■ Document segment
○ ○ ○ ○ ○
Intimidating the press is certainly nothing new to DAS, though it is usually done more subtly. Last June, journalist and friend of Narco News César Jérez of Prensa Rural, who with his all-volunteer staff fearlessly reports on rural struggles in Colombia, especially around the paramilitary-infested oil town of Barrancabermeja and the Cimitarra valley, found himself being followed through the streets of that city by DAS agents.

And President Uribe has lived up to his reputation of total intolerance toward any criticism from civil society. In a recent interview with RCN radio, he said:

…You see, I am very respectful of the media and never take any action against them. But the media cannot hope to, they have to decide if they are serious or if they practice yellow journalism. If they are media that are part of a the democratic rule of law, or if they are media that stand in for the justice system. If they are media that respect instructions and exercise their right to the free press within those, or if they stand in for the justice system. If they are media that respect the Constitution, that respect people’s basic rights such as the right to their own dignity, or if they are media that commit any act of responsibility just to make sales.
○ ○ ○ ○ ○
■ Material
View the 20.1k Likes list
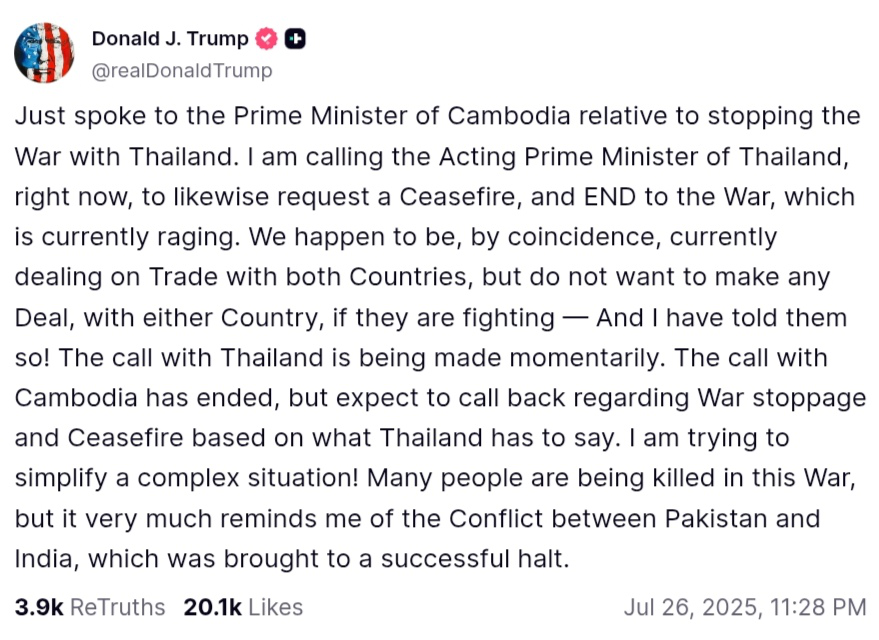Viewport: 879px width, 640px height. pyautogui.click(x=243, y=606)
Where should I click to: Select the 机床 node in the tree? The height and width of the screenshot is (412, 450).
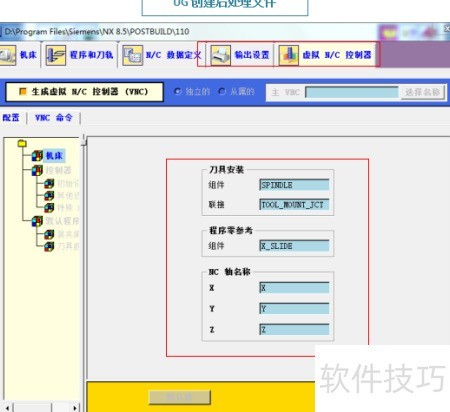click(x=54, y=156)
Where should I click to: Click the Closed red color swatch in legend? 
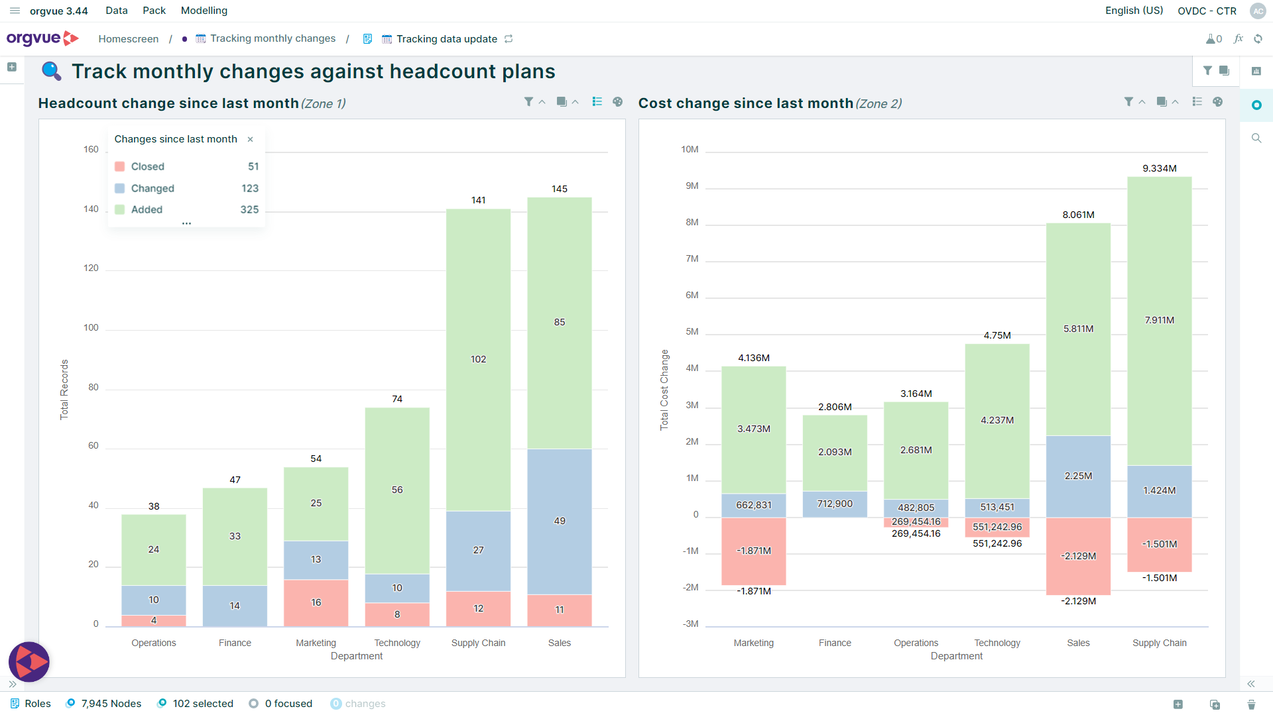[120, 167]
○ ○ ○ ○ ○
■ Aim of the task
Return the passage on press intimidation in Colombia in full, word for word.

■ Task answer
Intimidating the press is certainly nothing new to DAS, though it is usually done more subtly. Last June, journalist and friend of Narco News César Jérez of Prensa Rural, who with his all-volunteer staff fearlessly reports on rural struggles in Colombia, especially around the paramilitary-infested oil town of Barrancabermeja and the Cimitarra valley, found himself being followed through the streets of that city by DAS agents.

And President Uribe has lived up to his reputation of total intolerance toward any criticism from civil society. In a recent interview with RCN radio, he said:

…You see, I am very respectful of the media and never take any action against them. But the media cannot hope to, they have to decide if they are serious or if they practice yellow journalism. If they are media that are part of a the democratic rule of law, or if they are media that stand in for the justice system. If they are media that respect instructions and exercise their right to the free press within those, or if they stand in for the justice system. If they are media that respect the Constitution, that respect people’s basic rights such as the right to their own dignity, or if they are media that commit any act of responsibility just to make sales.